With the advancement of artificial intelligence (AI) technology, reinforcement learning has shown significant potential for control applications and has already been applied in fields such as power electronics and power systems (Shi et al., 2021; Chen et al., 2024; Jiang et al., 2021; Cao et al., 2020). The application of reinforcement learning in control systems is mainly reflected in two aspects. One is the direct control of the system. For example, Ye applied reinforcement learning methods to Buck circuits and SIMO circuits, verifying the feasibility of using DDPG and TD3 algorithms for direct control of power electronic converters (Gheisarnejad et al., 2021; Ye, et al., 2024a; Ye, et al., 2024b). On the other hand, reinforcement learning is also used for parameter tuning and optimization. To improve the speed tracking accuracy of brushless DC motors, Reference (Lu et al., 2021) combines the Deep Deterministic Policy Gradient (DDPG) algorithm with PID control. The reinforcement learning algorithm compensates for the controller’s proportional, integral, and derivative components. Reference (Park et al., 2022) introduces a dynamic PI gain self-tuning method using DRL. It employs the DQN algorithm to train agents in a simulation environment, producing a reference gain table. Vehicle tests show that this method reduces the root mean square error by nearly 46.8% compared to traditional fuzzy PI control Reference (Kumar and Detroja, 2022) designs a parameterized adaptive controller based on the Twin Delayed Deep Deterministic Policy Gradient (TD3) algorithm. By dynamically adjusting the action space and reward function, it achieves faster convergence and better performance in unstable system control. These studies have verified the advantages of reinforcement learning in adaptive optimization of controller parameters, providing new ideas for parameter optimization of MMC circulating current suppression.
Synthesizing existing research, traditional control methods exhibit limitations in parameter adaptability and multi-harmonic suppression. In contrast, reinforcement learning possesses capabilities for dynamic decision-making and adaptive optimization. Combining RL with PR controllers holds promise for realizing real-time optimization of circulating current suppression parameters.

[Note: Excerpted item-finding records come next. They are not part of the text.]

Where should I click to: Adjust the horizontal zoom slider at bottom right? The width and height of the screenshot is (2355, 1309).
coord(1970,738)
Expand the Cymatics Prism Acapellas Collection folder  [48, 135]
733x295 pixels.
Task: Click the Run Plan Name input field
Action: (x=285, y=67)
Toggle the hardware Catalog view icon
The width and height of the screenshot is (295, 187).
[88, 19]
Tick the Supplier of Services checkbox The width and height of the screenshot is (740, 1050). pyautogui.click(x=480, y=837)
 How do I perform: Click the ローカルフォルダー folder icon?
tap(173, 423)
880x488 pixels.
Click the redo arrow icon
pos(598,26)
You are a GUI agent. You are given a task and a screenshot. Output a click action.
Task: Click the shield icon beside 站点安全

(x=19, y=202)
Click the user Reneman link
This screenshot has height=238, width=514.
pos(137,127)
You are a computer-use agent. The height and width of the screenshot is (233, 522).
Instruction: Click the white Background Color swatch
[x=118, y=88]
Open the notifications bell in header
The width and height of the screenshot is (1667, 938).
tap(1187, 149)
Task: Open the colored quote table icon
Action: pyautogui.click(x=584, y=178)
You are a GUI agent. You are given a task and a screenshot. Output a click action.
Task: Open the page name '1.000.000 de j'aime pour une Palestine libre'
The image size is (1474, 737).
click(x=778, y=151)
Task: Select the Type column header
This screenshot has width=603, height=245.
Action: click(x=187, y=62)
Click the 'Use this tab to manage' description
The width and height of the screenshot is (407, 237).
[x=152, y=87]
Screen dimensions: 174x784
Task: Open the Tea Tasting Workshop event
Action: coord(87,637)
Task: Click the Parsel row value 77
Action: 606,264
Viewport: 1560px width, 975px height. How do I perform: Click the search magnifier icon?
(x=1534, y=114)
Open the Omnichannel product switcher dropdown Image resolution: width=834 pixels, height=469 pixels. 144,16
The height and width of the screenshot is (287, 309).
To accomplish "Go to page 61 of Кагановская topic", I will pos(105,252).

Building on this concept, a reinforcement learning-based PR controller can be proposed: using the circulating current error and its rate of change as state inputs, the PR controller parameter adjustments as action outputs, and designing an objective function incorporating error penalties and convergence rewards. A DRL algorithm is then employed to train an agent to autonomously learn parameter adjustment strategies. This framework aims to achieve precise suppression of multi-frequency circulating currents in MMCs, enhancing system stability and robustness under complex operating conditions. Ultimately, the performance of the proposed control strategy was confirmed through Matlab/Simulink simulations.
2 Mathematical models and problem description
2.1 MMC topology and circulating current mechanism
The typical topological structure of MMC is shown in Figure 1. As shown, the MMC has six arms, where each one consists of N identical sub-modules (SMs) in series with an inductor Lm and a resistor Rm. The upper and lower arms of the same phase form a phase unit. Each sub-module is a half H-bridge composed of two IGBTs with anti-parallel diodes connected in series and then paralleled with a DC energy storage capacitor. The output voltages of the upper and lower arm sub-modules are upj and unj respectively, and the system-side voltages and currents are usj and isj (j = a, b, c) respectively.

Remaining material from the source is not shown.